All of the data should be restated exactly as it stands.

**Collection entries:**

[Start of section]

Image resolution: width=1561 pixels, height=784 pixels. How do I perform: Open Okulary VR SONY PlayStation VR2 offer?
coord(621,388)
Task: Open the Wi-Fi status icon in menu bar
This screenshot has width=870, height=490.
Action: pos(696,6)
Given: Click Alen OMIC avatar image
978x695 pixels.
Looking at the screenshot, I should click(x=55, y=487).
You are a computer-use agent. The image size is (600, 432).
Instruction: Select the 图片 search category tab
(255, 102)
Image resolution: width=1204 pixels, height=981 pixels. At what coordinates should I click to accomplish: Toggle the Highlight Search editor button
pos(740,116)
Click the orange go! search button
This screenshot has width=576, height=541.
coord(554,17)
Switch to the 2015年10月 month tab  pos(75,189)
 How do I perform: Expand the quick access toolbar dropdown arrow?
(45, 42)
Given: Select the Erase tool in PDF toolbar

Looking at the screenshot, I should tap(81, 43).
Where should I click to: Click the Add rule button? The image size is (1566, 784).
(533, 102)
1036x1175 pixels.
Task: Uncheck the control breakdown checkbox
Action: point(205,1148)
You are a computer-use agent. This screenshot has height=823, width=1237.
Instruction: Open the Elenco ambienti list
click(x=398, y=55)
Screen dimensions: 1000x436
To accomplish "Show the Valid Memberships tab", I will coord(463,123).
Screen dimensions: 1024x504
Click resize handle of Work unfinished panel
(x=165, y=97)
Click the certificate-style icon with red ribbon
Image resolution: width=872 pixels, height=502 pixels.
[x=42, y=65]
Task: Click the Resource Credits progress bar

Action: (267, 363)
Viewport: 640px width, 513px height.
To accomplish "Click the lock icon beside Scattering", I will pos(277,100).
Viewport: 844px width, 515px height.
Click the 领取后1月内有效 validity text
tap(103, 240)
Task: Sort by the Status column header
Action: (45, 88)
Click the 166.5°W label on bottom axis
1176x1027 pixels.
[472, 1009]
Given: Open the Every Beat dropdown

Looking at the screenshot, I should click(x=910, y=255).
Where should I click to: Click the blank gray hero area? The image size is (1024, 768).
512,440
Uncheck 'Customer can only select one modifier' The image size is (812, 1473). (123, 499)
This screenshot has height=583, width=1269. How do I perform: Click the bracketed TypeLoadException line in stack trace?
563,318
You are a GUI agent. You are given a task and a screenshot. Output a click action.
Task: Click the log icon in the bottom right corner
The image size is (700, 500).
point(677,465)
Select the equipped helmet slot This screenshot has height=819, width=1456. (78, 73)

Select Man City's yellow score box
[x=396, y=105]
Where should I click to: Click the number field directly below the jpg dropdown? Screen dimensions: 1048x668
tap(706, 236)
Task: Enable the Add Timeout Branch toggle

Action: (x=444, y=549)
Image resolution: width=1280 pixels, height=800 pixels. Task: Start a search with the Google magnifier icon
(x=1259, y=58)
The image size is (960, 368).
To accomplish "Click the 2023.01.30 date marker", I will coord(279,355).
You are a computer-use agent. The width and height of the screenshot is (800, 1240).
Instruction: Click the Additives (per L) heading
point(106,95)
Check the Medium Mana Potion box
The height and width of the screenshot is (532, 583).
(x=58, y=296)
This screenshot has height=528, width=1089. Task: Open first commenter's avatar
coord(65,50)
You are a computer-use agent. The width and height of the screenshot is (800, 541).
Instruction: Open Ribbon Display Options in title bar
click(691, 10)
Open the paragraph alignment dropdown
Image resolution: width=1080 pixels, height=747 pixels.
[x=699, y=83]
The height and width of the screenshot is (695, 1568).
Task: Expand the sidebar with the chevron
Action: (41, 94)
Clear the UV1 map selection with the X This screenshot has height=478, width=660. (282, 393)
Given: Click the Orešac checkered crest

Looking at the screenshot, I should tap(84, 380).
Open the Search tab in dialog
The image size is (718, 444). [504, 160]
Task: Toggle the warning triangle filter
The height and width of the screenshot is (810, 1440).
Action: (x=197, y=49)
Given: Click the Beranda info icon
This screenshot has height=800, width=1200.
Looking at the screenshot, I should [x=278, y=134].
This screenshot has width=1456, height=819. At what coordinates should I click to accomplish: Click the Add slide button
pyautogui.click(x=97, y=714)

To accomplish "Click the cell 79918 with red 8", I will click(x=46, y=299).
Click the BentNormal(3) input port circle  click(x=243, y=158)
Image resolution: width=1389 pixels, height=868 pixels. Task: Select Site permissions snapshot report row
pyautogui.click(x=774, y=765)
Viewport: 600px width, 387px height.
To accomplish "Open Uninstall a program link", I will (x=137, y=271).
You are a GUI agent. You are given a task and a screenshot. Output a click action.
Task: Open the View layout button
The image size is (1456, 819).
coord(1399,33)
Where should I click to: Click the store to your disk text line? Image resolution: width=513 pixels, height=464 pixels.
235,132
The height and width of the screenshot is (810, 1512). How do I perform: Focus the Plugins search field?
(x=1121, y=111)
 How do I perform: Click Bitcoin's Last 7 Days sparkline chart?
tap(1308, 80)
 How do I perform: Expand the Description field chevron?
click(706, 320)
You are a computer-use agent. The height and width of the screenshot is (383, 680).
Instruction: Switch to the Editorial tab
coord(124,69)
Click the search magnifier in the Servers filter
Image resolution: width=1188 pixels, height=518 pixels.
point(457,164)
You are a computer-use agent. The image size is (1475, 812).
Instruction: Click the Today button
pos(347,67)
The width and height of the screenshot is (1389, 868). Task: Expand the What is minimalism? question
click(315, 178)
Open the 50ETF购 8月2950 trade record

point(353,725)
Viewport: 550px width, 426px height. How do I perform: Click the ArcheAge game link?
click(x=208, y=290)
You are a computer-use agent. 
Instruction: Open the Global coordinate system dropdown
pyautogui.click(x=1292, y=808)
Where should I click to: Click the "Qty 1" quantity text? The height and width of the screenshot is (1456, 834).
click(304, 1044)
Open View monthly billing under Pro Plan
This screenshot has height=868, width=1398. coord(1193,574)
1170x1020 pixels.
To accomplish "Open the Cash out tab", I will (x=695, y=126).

[End of section]

**Answer section:**
Image resolution: width=1561 pixels, height=784 pixels. How do I perform: Open Okulary VR SONY PlayStation VR2 offer?
coord(621,388)
Task: Open the Wi-Fi status icon in menu bar
This screenshot has width=870, height=490.
Action: pos(696,6)
Given: Click Alen OMIC avatar image
978x695 pixels.
Looking at the screenshot, I should click(x=55, y=487).
You are a computer-use agent. The image size is (600, 432).
Instruction: Select the 图片 search category tab
(255, 102)
Image resolution: width=1204 pixels, height=981 pixels. At what coordinates should I click to accomplish: Toggle the Highlight Search editor button
pos(740,116)
Click the orange go! search button
This screenshot has width=576, height=541.
coord(554,17)
Switch to the 2015年10月 month tab  pos(75,189)
 How do I perform: Expand the quick access toolbar dropdown arrow?
(45, 42)
Given: Select the Erase tool in PDF toolbar

Looking at the screenshot, I should tap(81, 43).
Where should I click to: Click the Add rule button? The image size is (1566, 784).
(533, 102)
1036x1175 pixels.
Task: Uncheck the control breakdown checkbox
Action: point(205,1148)
You are a computer-use agent. This screenshot has height=823, width=1237.
Instruction: Open the Elenco ambienti list
click(x=398, y=55)
Screen dimensions: 1000x436
To accomplish "Show the Valid Memberships tab", I will coord(463,123).
Screen dimensions: 1024x504
Click resize handle of Work unfinished panel
(x=165, y=97)
Click the certificate-style icon with red ribbon
Image resolution: width=872 pixels, height=502 pixels.
[x=42, y=65]
Task: Click the Resource Credits progress bar

Action: (267, 363)
Viewport: 640px width, 513px height.
To accomplish "Click the lock icon beside Scattering", I will pos(277,100).
Viewport: 844px width, 515px height.
Click the 领取后1月内有效 validity text
tap(103, 240)
Task: Sort by the Status column header
Action: (45, 88)
Click the 166.5°W label on bottom axis
1176x1027 pixels.
[472, 1009]
Given: Open the Every Beat dropdown

Looking at the screenshot, I should click(x=910, y=255).
Where should I click to: Click the blank gray hero area? The image size is (1024, 768).
512,440
Uncheck 'Customer can only select one modifier' The image size is (812, 1473). (123, 499)
This screenshot has height=583, width=1269. How do I perform: Click the bracketed TypeLoadException line in stack trace?
563,318
You are a GUI agent. You are given a task and a screenshot. Output a click action.
Task: Click the log icon in the bottom right corner
The image size is (700, 500).
point(677,465)
Select the equipped helmet slot This screenshot has height=819, width=1456. (78, 73)

Select Man City's yellow score box
[x=396, y=105]
Where should I click to: Click the number field directly below the jpg dropdown? Screen dimensions: 1048x668
tap(706, 236)
Task: Enable the Add Timeout Branch toggle

Action: (x=444, y=549)
Image resolution: width=1280 pixels, height=800 pixels. Task: Start a search with the Google magnifier icon
(x=1259, y=58)
The image size is (960, 368).
To accomplish "Click the 2023.01.30 date marker", I will coord(279,355).
You are a computer-use agent. The width and height of the screenshot is (800, 1240).
Instruction: Click the Additives (per L) heading
point(106,95)
Check the Medium Mana Potion box
The height and width of the screenshot is (532, 583).
(x=58, y=296)
This screenshot has height=528, width=1089. Task: Open first commenter's avatar
coord(65,50)
You are a computer-use agent. The width and height of the screenshot is (800, 541).
Instruction: Open Ribbon Display Options in title bar
click(691, 10)
Open the paragraph alignment dropdown
Image resolution: width=1080 pixels, height=747 pixels.
[x=699, y=83]
The height and width of the screenshot is (695, 1568).
Task: Expand the sidebar with the chevron
Action: (41, 94)
Clear the UV1 map selection with the X This screenshot has height=478, width=660. (282, 393)
Given: Click the Orešac checkered crest

Looking at the screenshot, I should tap(84, 380).
Open the Search tab in dialog
The image size is (718, 444). [504, 160]
Task: Toggle the warning triangle filter
The height and width of the screenshot is (810, 1440).
Action: (x=197, y=49)
Given: Click the Beranda info icon
This screenshot has height=800, width=1200.
Looking at the screenshot, I should [x=278, y=134].
This screenshot has width=1456, height=819. At what coordinates should I click to accomplish: Click the Add slide button
pyautogui.click(x=97, y=714)

To accomplish "Click the cell 79918 with red 8", I will click(x=46, y=299).
Click the BentNormal(3) input port circle  click(x=243, y=158)
Image resolution: width=1389 pixels, height=868 pixels. Task: Select Site permissions snapshot report row
pyautogui.click(x=774, y=765)
Viewport: 600px width, 387px height.
To accomplish "Open Uninstall a program link", I will (x=137, y=271).
You are a GUI agent. You are given a task and a screenshot. Output a click action.
Task: Open the View layout button
The image size is (1456, 819).
coord(1399,33)
Where should I click to: Click the store to your disk text line? Image resolution: width=513 pixels, height=464 pixels.
235,132
The height and width of the screenshot is (810, 1512). How do I perform: Focus the Plugins search field?
(x=1121, y=111)
 How do I perform: Click Bitcoin's Last 7 Days sparkline chart?
tap(1308, 80)
 How do I perform: Expand the Description field chevron?
click(706, 320)
You are a computer-use agent. The height and width of the screenshot is (383, 680).
Instruction: Switch to the Editorial tab
coord(124,69)
Click the search magnifier in the Servers filter
Image resolution: width=1188 pixels, height=518 pixels.
point(457,164)
You are a computer-use agent. The image size is (1475, 812).
Instruction: Click the Today button
pos(347,67)
The width and height of the screenshot is (1389, 868). Task: Expand the What is minimalism? question
click(315, 178)
Open the 50ETF购 8月2950 trade record

point(353,725)
Viewport: 550px width, 426px height. How do I perform: Click the ArcheAge game link?
click(x=208, y=290)
You are a computer-use agent. 
Instruction: Open the Global coordinate system dropdown
pyautogui.click(x=1292, y=808)
Where should I click to: Click the "Qty 1" quantity text? The height and width of the screenshot is (1456, 834).
click(304, 1044)
Open View monthly billing under Pro Plan
This screenshot has height=868, width=1398. coord(1193,574)
1170x1020 pixels.
To accomplish "Open the Cash out tab", I will (x=695, y=126).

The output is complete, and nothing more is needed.